Anweisungen:
1. Schreibe den Abschnitt der Quelle neu, der mit den Worten „## fubii (3." beginnt und nach „ist auch da." endet, und setze dabei „Kabel Deutschland" an die Stelle von „Kabel BW".
2. Beantworte die folgenden Fragen zur Quelle.
(a) Welches Fritzbox-Modell nennt robbe?
(b) Für welchen Betrag kann man dieses Modell laut robbe bei Unity dazu mieten?
(c) Welchen Router betreibt Toffelwurst hinter dem Modemrouter, und womit ist er geflasht?

Quelle:
Ich bin bei Unitymedia(ISH). Bis jetzt habe ich noch keinen Support in Anspruch nehmen müssen.


----------



## fubii (3. April 2013)

*AW: Suche neuen Wlan Router für kabel Deutschland*

Ich war bei Kabel BW und bin jetzt bei Unitymedia. Es läuft einfach alles top, habe keine Ausfälle und der Speed ist auch da. 

Also bis jetzt habe ich noch kein Gerät für das Internet über das TV Kabel gesehen, dass alles in einem hat.


----------



## robbe (4. April 2013)

fubii schrieb:


> Also bis jetzt habe ich noch kein Gerät für das Internet über das TV Kabel gesehen, dass alles in einem hat.



Nennt sich Fritzbox 6360 und kannst du du zb. bei Unity für 5€ dazu mieten.


----------



## Toffelwurst (4. April 2013)

*AW: Suche neuen Wlan Router für kabel Deutschland*

Habe ebenfalls eine 100MBit-Leitung von KD, dazu gabs zu meinem anfänglichen Grauen einen Hitron Modemrouter von KD dazu (das 0€ Teil) aber mittlerweile kann man den integrierten Router über die Webseite von KD in den Bridge-Modus stellen und ich bin mein doppel NAT los.
Ich betreibe dahinter einen TP-Link WDR3600 mit DD-WRT geflasht und bin vollstens zufrieden.


----------



## S3curity (4. April 2013)

*AW: Suche neuen Wlan Router für kabel Deutschland*



Toffelwurst schrieb:


> Habe ebenfalls eine 100MBit-Leitung von KD, dazu gabs zu meinem anfänglichen Grauen einen Hitron Modemrouter von KD dazu (das 0€ Teil) aber mittlerweile kann man den integrierten Router über die Webseite von KD in den Bridge-Modus stellen und ich bin mein doppel NAT los.




Morgen Toffel, was meinst du damit? Is des teil so schlecht !?

Aufgelistete Einträge:
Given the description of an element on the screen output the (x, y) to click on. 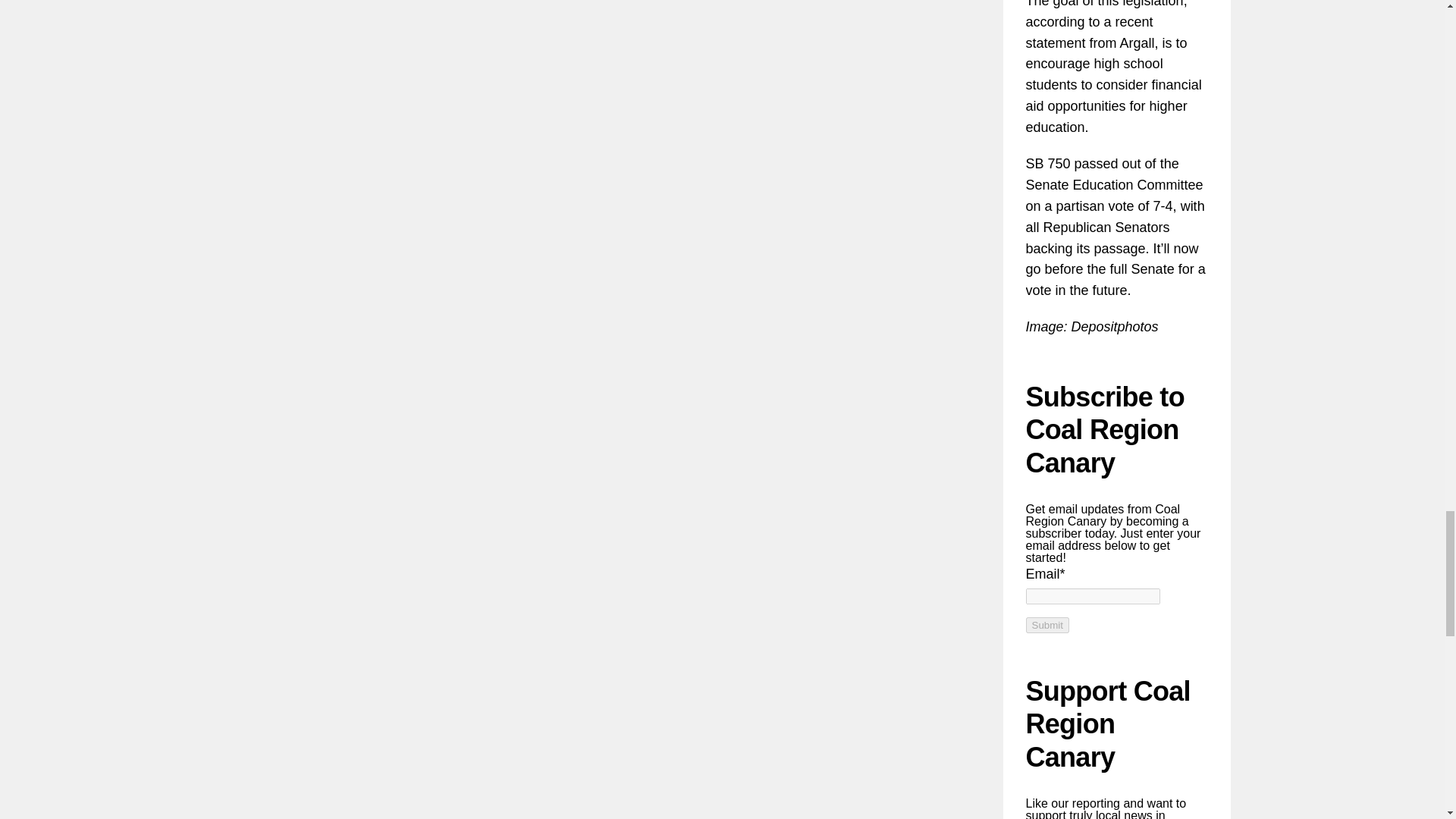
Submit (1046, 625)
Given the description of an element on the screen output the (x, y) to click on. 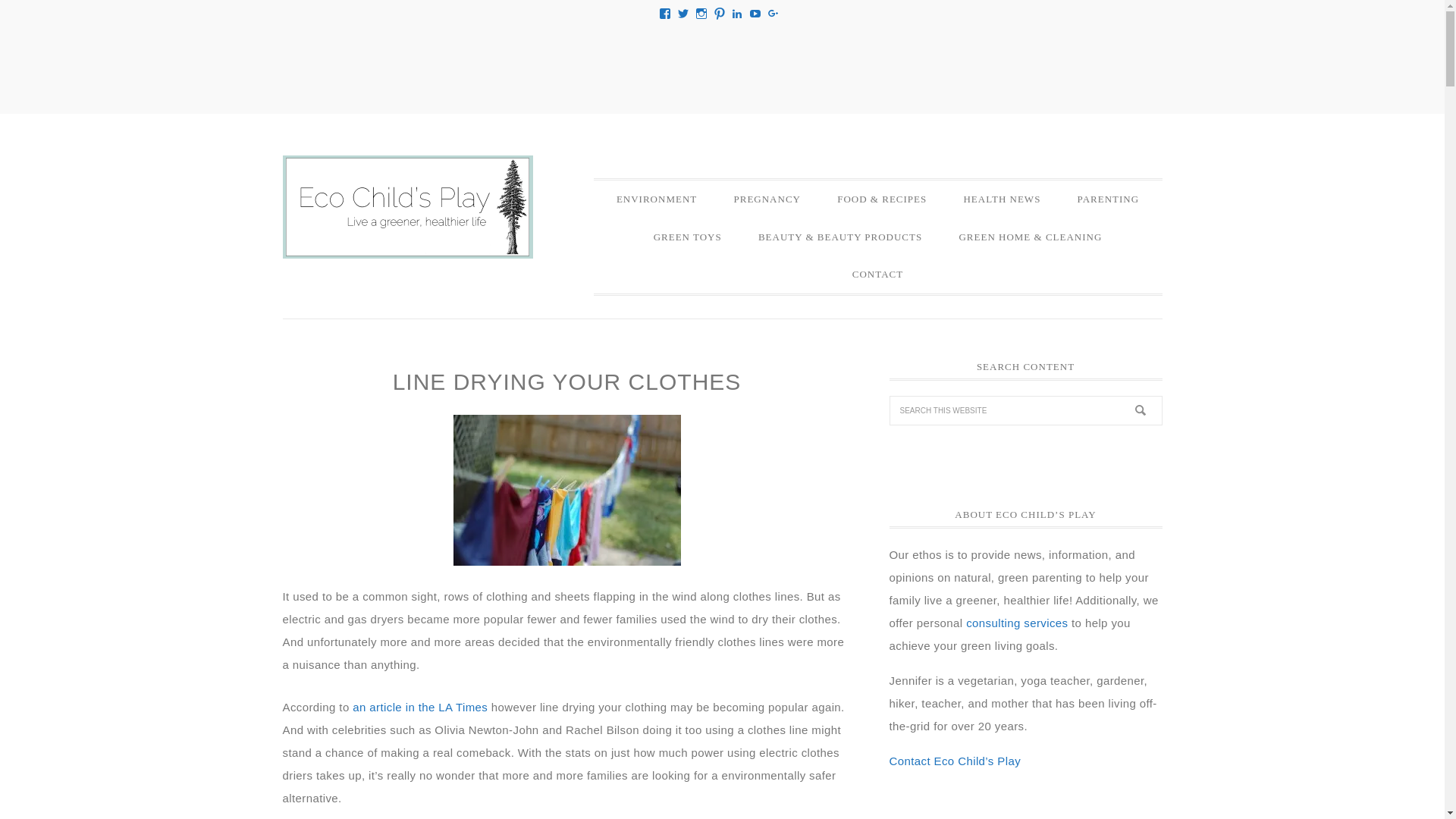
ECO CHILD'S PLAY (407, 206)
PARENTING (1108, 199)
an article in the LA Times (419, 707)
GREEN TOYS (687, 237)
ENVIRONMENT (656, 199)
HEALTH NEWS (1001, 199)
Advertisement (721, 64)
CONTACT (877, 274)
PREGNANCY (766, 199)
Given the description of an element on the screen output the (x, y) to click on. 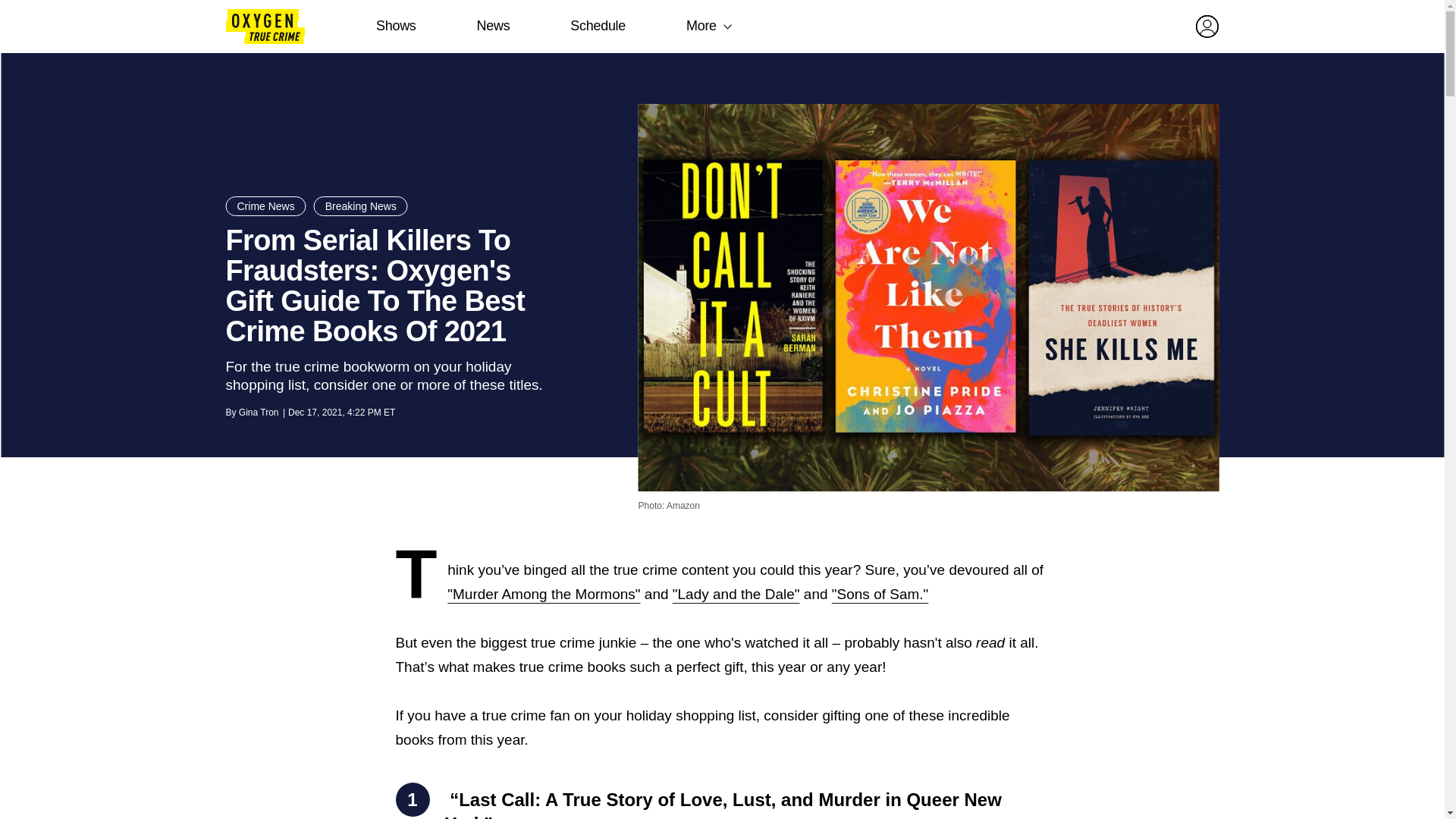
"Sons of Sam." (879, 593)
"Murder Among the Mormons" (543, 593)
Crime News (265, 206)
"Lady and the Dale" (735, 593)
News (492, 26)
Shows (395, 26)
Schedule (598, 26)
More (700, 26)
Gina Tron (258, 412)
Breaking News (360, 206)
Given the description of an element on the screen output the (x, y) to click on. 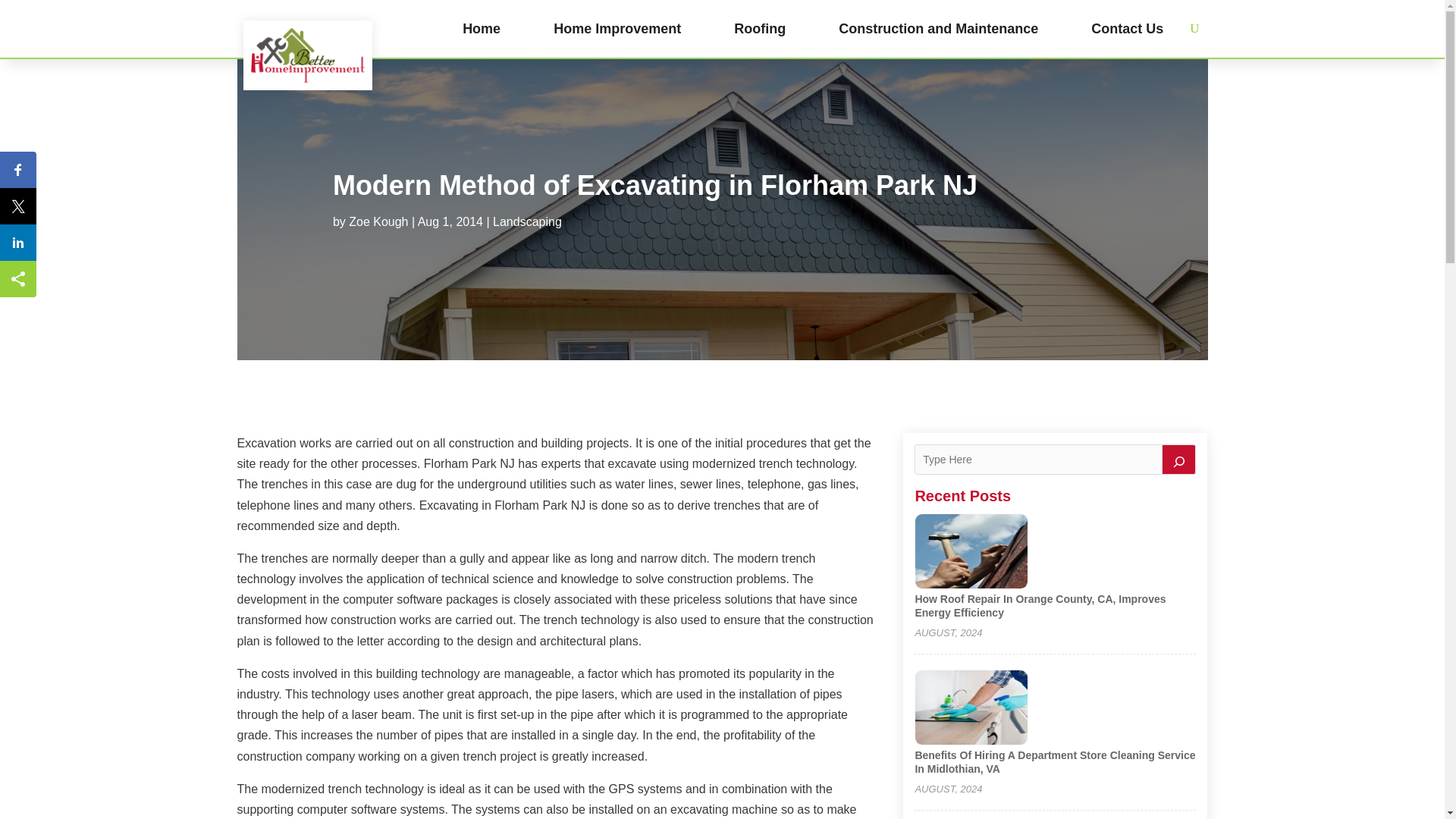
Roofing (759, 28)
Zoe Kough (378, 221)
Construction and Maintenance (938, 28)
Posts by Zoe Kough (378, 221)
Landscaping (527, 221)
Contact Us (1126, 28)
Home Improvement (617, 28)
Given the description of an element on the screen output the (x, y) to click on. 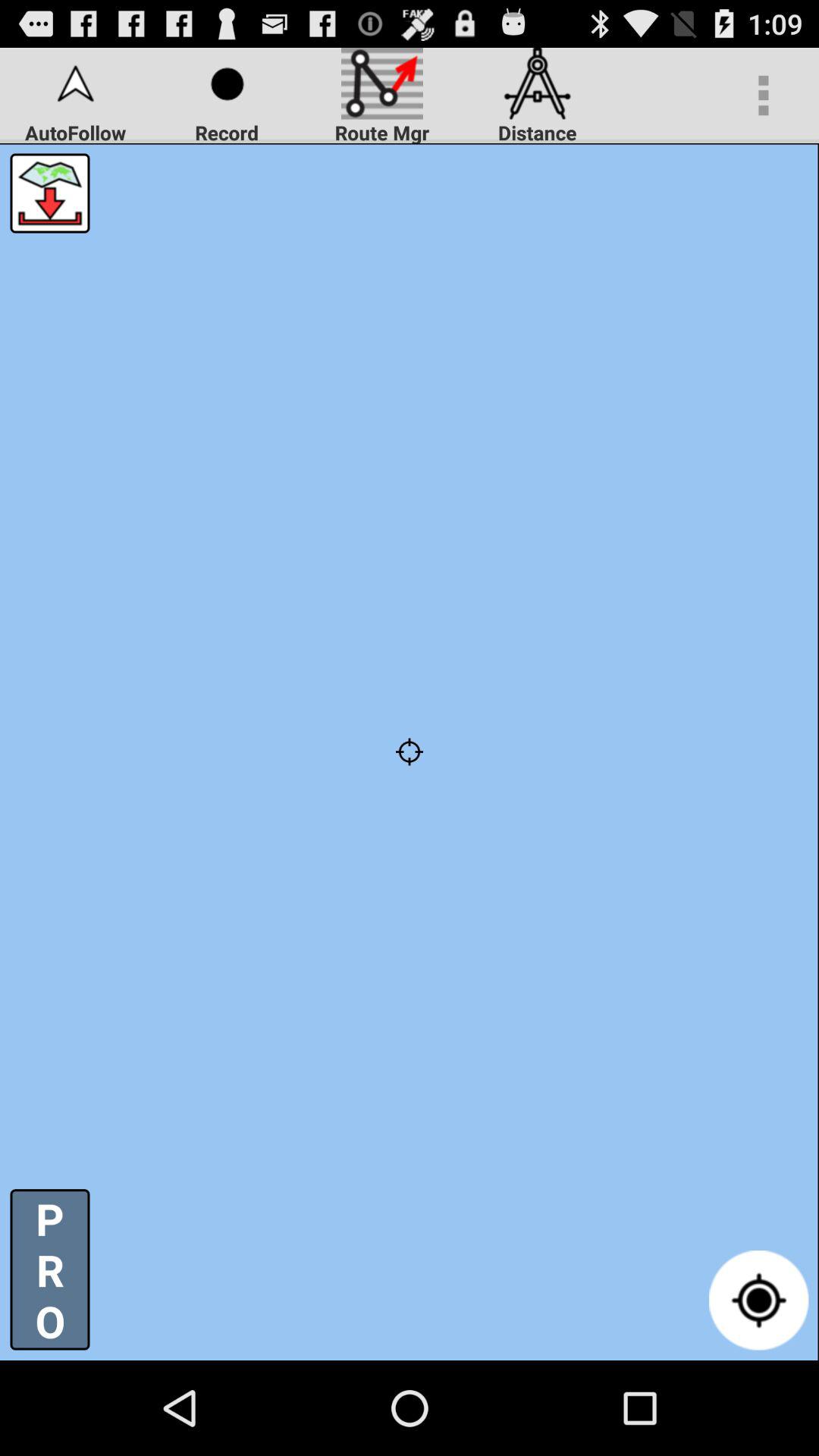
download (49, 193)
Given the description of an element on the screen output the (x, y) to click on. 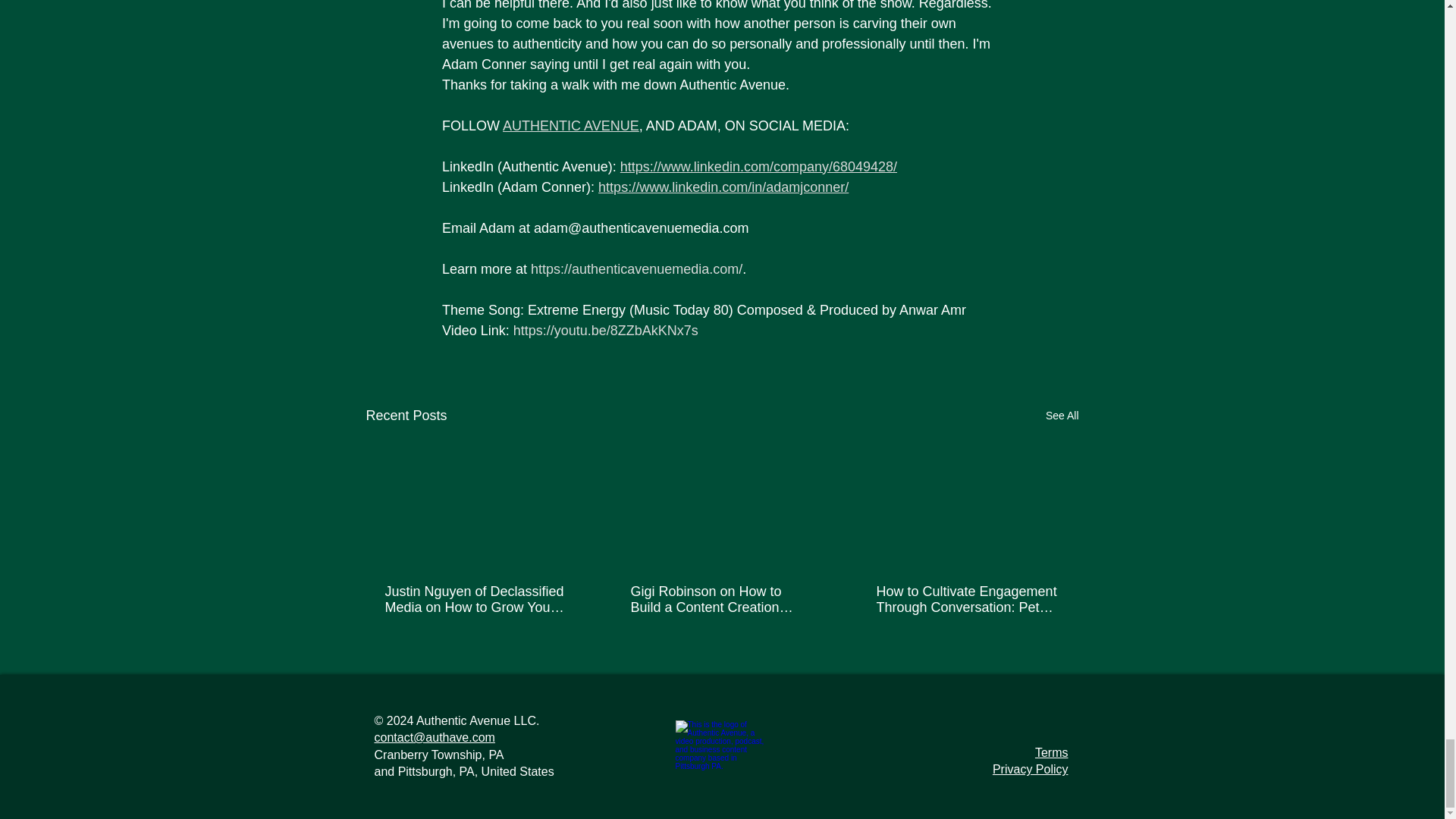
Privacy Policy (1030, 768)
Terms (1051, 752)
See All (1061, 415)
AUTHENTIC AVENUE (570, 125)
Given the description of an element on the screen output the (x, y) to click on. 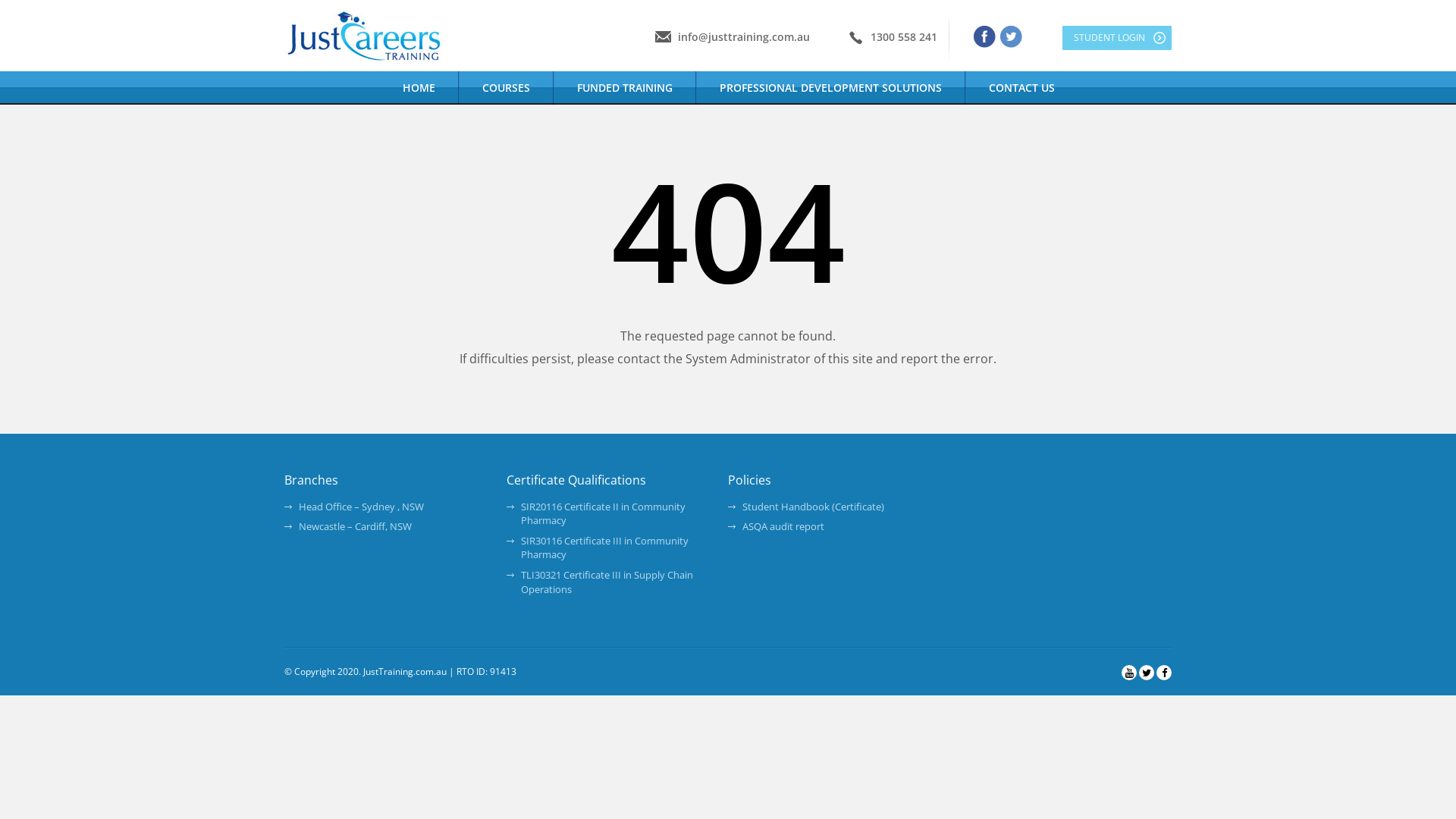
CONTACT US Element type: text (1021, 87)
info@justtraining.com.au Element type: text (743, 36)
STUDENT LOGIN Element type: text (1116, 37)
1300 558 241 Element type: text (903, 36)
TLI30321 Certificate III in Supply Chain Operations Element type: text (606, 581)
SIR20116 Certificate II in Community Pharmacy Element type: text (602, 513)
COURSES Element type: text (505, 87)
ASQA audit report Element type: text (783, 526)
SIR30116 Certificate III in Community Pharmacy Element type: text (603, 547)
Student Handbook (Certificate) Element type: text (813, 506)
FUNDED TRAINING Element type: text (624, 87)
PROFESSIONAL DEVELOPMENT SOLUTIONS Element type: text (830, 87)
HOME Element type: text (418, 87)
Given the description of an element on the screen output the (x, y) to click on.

Endergebnisse:
1.
## fubii (3. April 2013)

*AW: Suche neuen Wlan Router für kabel Deutschland*

Ich war bei Kabel Deutschland und bin jetzt bei Unitymedia. Es läuft einfach alles top, habe keine Ausfälle und der Speed ist auch da.

2.
(a) Die Fritzbox 6360.
(b) Für 5 €.
(c) Einen TP-Link WDR3600, geflasht mit DD-WRT.